La conclusion doit permettre de répondre à la problématique en synthétisant les idées principales et en proposant une ouverture qui prolonge la réflexion. Le développement doit être équilibré entre la première et la deuxième partie. Il faut essayer le plus possible d’appliquer la méthode AEI (j’affirme, j’explicite, j’illustre).
Il ne s’agit pas de faire un plan « oui/non », mais de présenter les limites des éléments de réponse apportés en première partie. Il s’agit donc d’aller plus loin dans la réflexion.
Dissertation
« La cohésion sociale, c’est l’affaire de tous ! » affirmait Claudie Miller (présidente de la Fédération nationale des centres sociaux et socioculturels de France) dans un article de juin 2018, dans le but de tendre vers une société plus unie et moins exclusive. La cohésion sociale est l’état d’une société dont les membres entretiennent des liens sociaux solides et où la solidarité prime sur l’individualisme. On peut recenser 4 instances d’intégration dans nos sociétés modernes : le travail, la famille, l’école et l’État. Or, face au creusement des inégalités, à la hausse du repli sur soi, aux exclusions diverses et au chômage élevé, peut-on considérer que ces piliers d’intégration remplissent encore parfaitement leur rôle ? N’assiste-t-on pas à un affaiblissement de ces instances d’intégration ? Si ces dernières semblent en effet être en crise depuis plusieurs années, elles conservent néanmoins un rôle essentiel et continuent de participer à la cohésion sociale.

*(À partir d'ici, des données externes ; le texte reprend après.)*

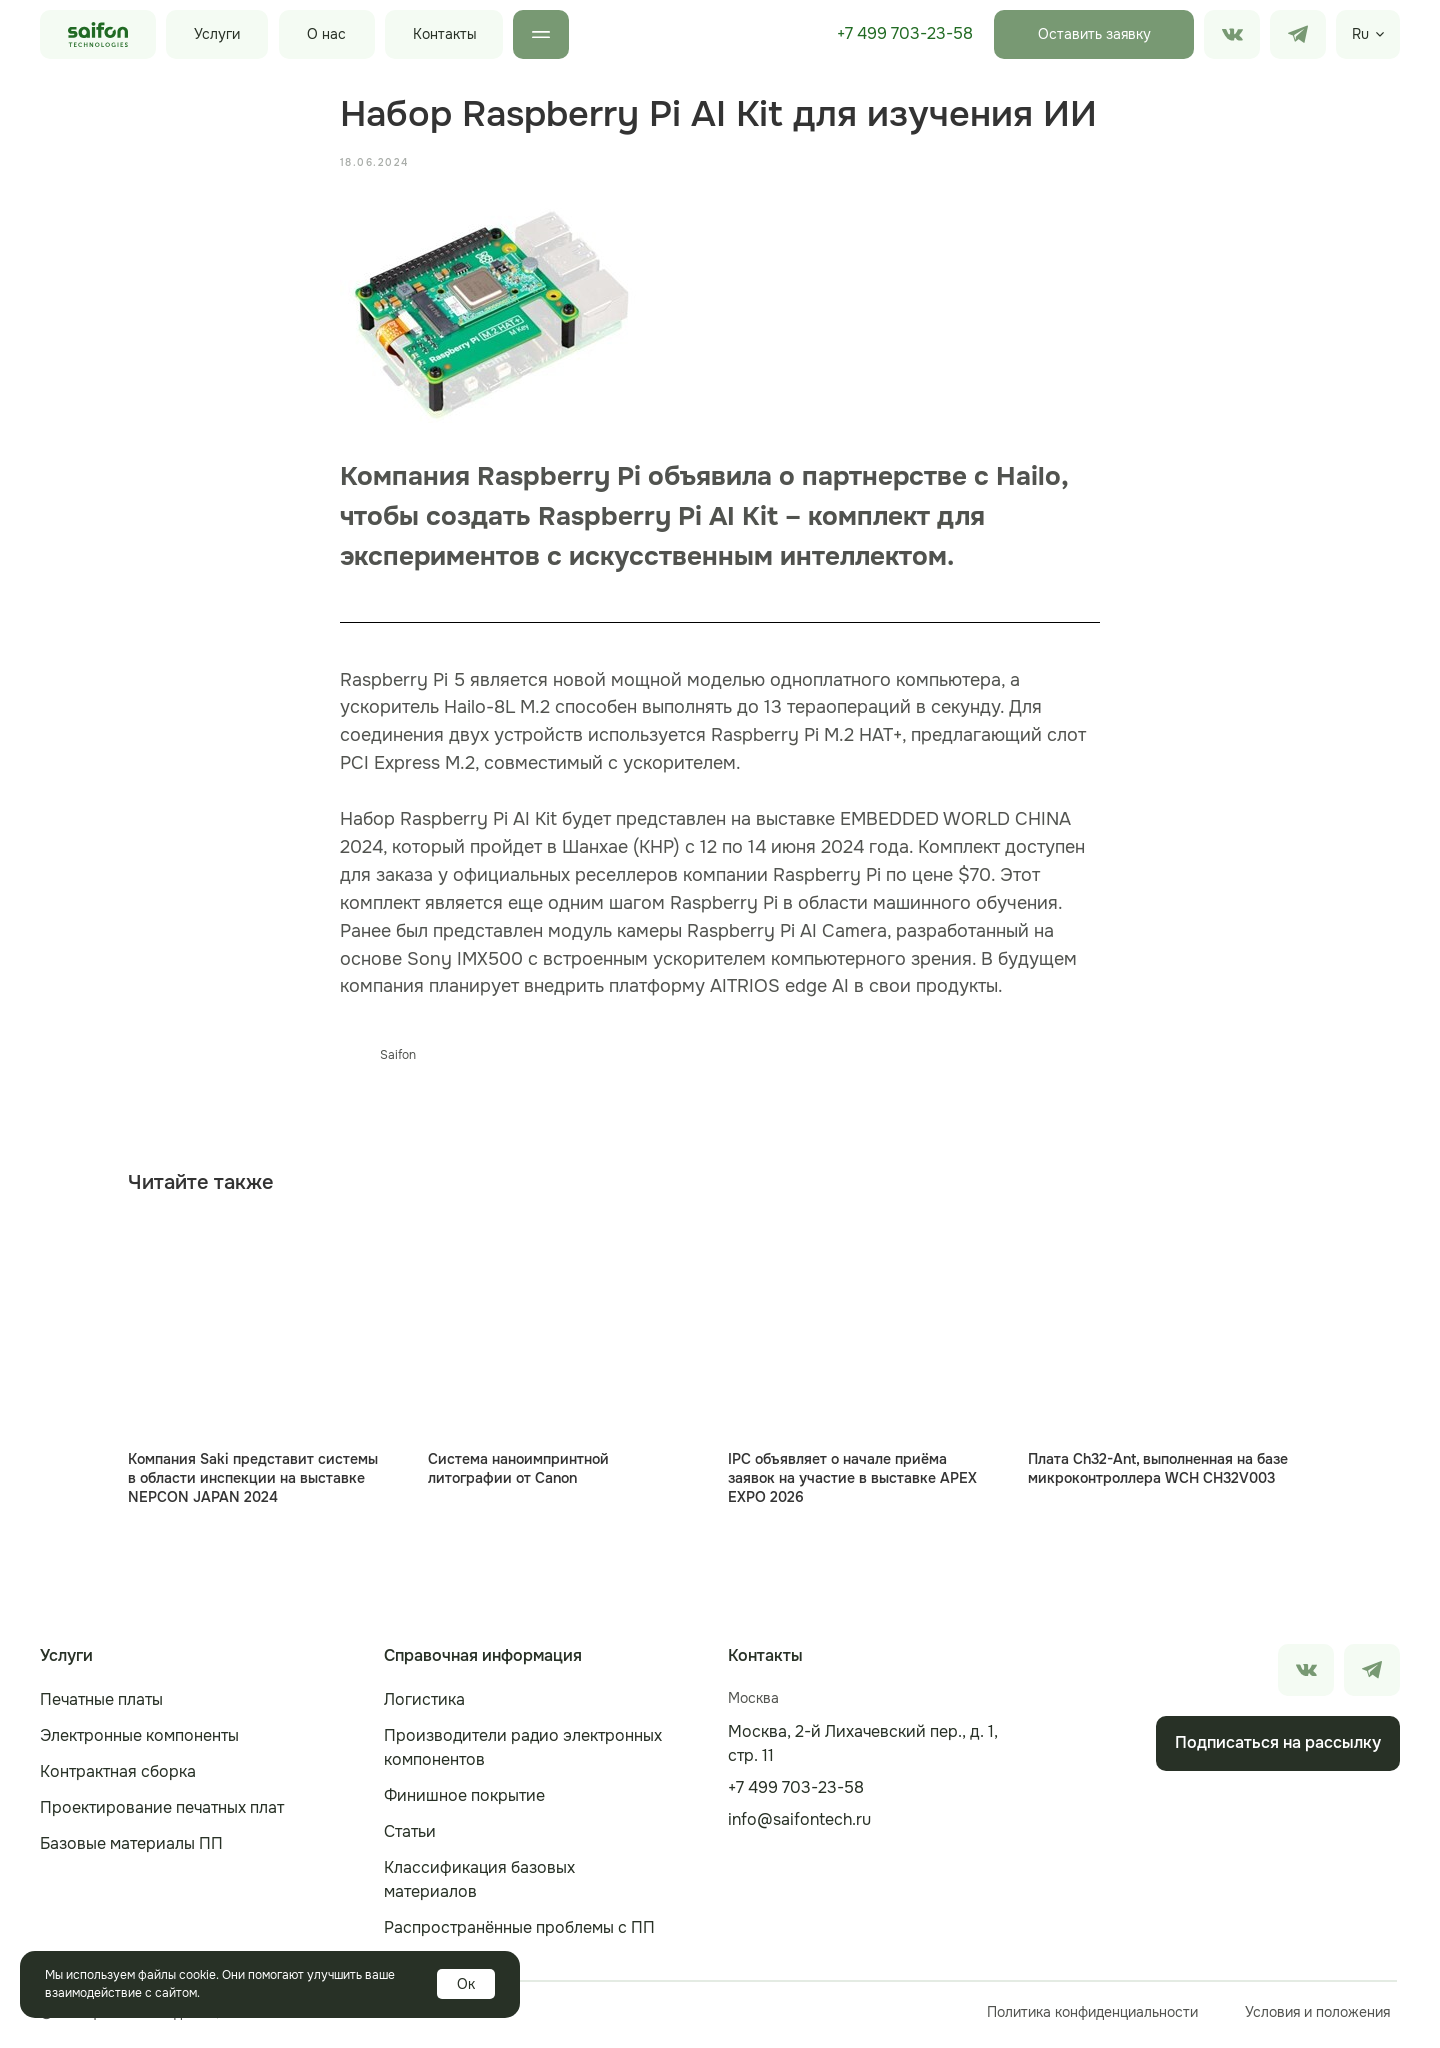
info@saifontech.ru (799, 1825)
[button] (1094, 34)
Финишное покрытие (464, 1801)
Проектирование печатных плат (162, 1813)
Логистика (424, 1705)
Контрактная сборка (118, 1777)
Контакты (445, 34)
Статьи (410, 1837)
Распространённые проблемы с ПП (519, 1933)
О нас (326, 34)
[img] (1298, 34)
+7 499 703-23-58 (905, 33)
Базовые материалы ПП (131, 1849)
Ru (1360, 34)
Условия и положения (1317, 2018)
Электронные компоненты (139, 1741)
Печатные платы (101, 1705)
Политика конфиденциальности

En effet, le travail qui fait partie des principales instances d’intégration sociale revêt des formes beaucoup moins inclusives. On assiste ainsi à une précarisation des formes d’emploi. Le document de l’INSEE daté de 2016 (document 1) révèle une augmentation importante de la part des contrats CDD et saisonniers à partir de 1994. En 1984, la part de ces contrats dans l’emploi total était de 3,6 %. Cette part est quasiment deux fois plus importante en 1994 (6,7 %) et atteint même 8,6 % en 2014. De la même façon, le recours aux contrats intérimaires est de plus en plus fréquent et la part de ces contrats a également beaucoup augmenté. En 1984, ils représentaient 0,4 % de l’emploi total. On constate une hausse importante de cette part à partir de 2004 (1,9 %) pour enfin se stabiliser autour de 2 % jusqu’à la fin de la période étudiée (2014). Parallèlement à cette précarisation de l’emploi, le taux de chômage n’a cessé d’augmenter depuis le début des années 2000. Il atteint plus de 9 % en France et certains groupes sont davantage concernés par ce phénomène (document 4). En 2014, le taux de chômage des personnes ayant un niveau brevet des collèges ou sans diplômes atteint plus de 16 %, ce taux a donc été multiplié par 1,5 depuis 2003 où il était situé autour de 11 %. Le marché du travail, en proposant des formes d’emplois instables et où le degré d’exigence des employeurs s’accroît, a tendance à exclure certaines catégories sociales et à diminuer la cohésion sociale.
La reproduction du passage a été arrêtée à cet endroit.